Study of physico-chemical properties of hydroxypropyl cellulose, and its application in non-dairy toppings

Hydroxypropyl cellulose (HPC) is a biopolymer obtained by chemical modification
of cellulose. The grafting of substituents along the polymer chain is used to modify
the physico-chemical properties of the polymer. Firstly, it reduces the intensity of the
hydrogen bonds previously present in the cellulose, resulting in a water-soluble
molecule. Secondly, it provides thermoplasticity and a certain amphiphilicity to the
polymer. Because of its specific properties, HPC is used in a multitude of industrial
applications.
Due to the flexibility of its manufacturing process, HPC can be obtained in different
commercial grades, usually differing in molecular weight or degree of substitution.
Previous studies published in the literature have shown differences in properties
between cellulose ethers, including HPC, of the same commercial grades. The origin
of these differences in properties is still poorly documented in the literature.
This work aims to improve scientific knowledge about this polymer, with a double
objective. Firstly, it aims to clearly identify the origin of the differences in properties
that may exist between commercial samples meeting the same technical
specifications. Secondly, it aims to study the techno-functional properties of this
polymer in a comprehensive manner and to improve the current knowledge of its
structure-properties relationship, which currently remains incomplete in the literature.
The research proceeded in a systematic and comprehensive way in order to meet the
above-mentioned objectives. The first part focused on the study of the relationship
between the structure and properties of several commercial HPC samples. In the
second part, these samples were implemented in a model to test their performance as
additives. This second, more applied part provided information on how differences in
structure and function can be translated when HPC is used in a particular application.

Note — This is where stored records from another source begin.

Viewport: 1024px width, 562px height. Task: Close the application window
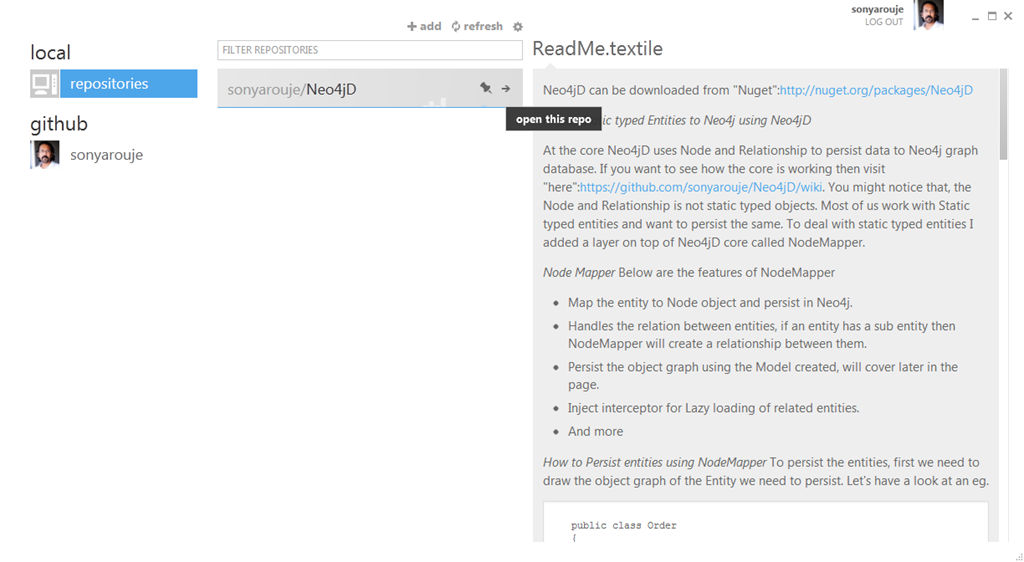coord(1009,16)
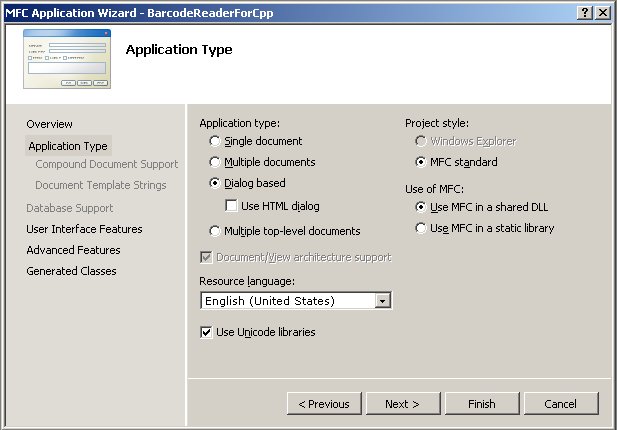Pick Multiple top-level documents option
The image size is (617, 430).
[215, 231]
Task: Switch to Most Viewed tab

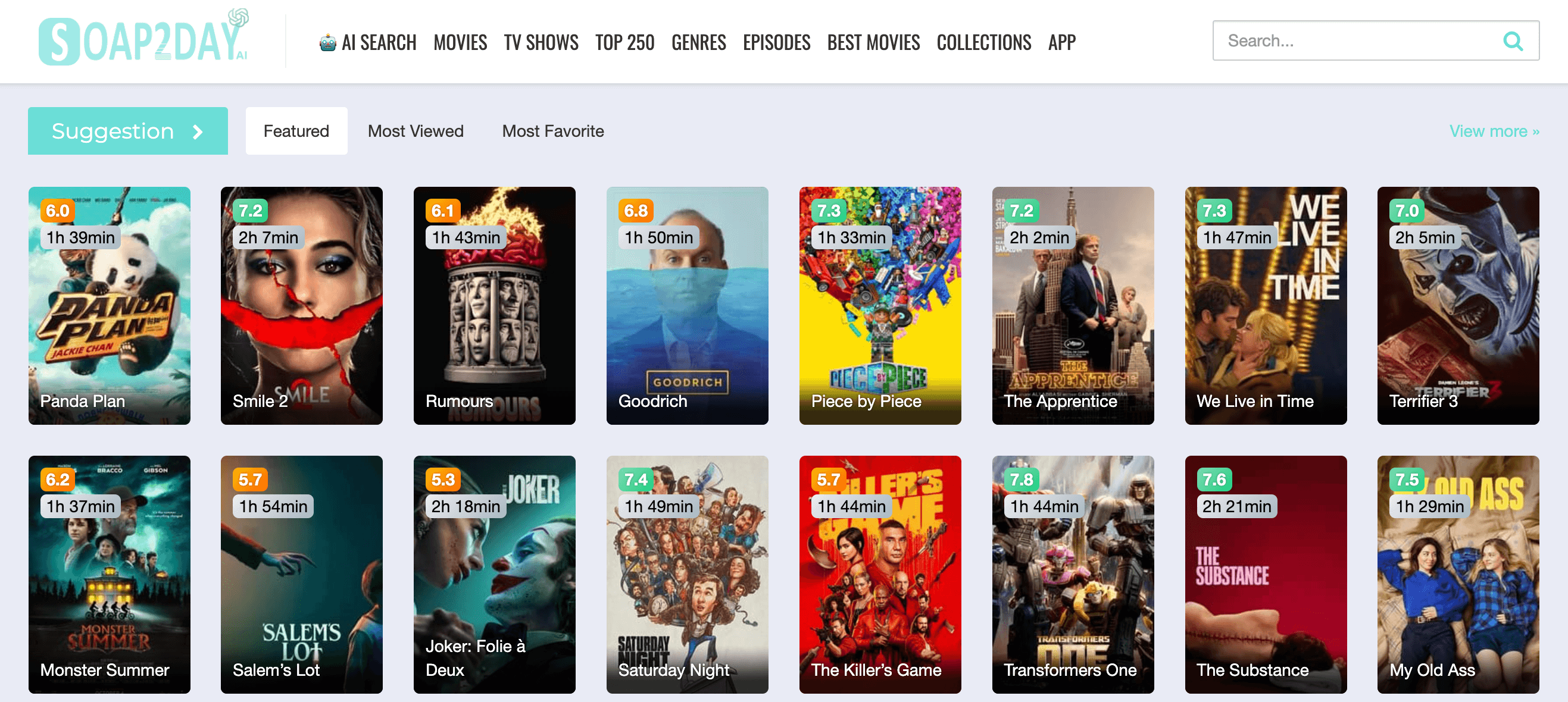Action: [415, 131]
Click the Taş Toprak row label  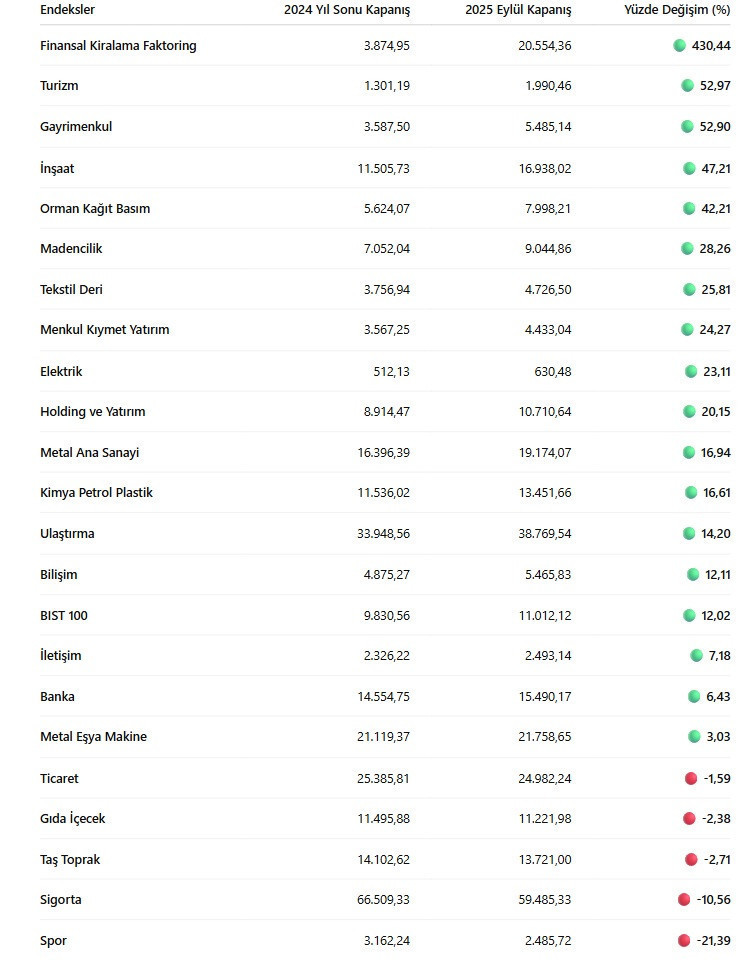coord(70,860)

The differences in properties between HPCs could be related to differences in
structure. The properties of modified celluloses depend not only on the absolute
number of substituents grafted to them but also on the way they are distributed along
the chain. The particular behaviour of a sample was explained by a more
heterogeneous substitution pattern. This type of substitution is characterised by
polymer chains that may contain alternating highly substituted and less substituted
regions. This more polarized distribution of substituents along the polymer chain
affects their physico-chemical properties.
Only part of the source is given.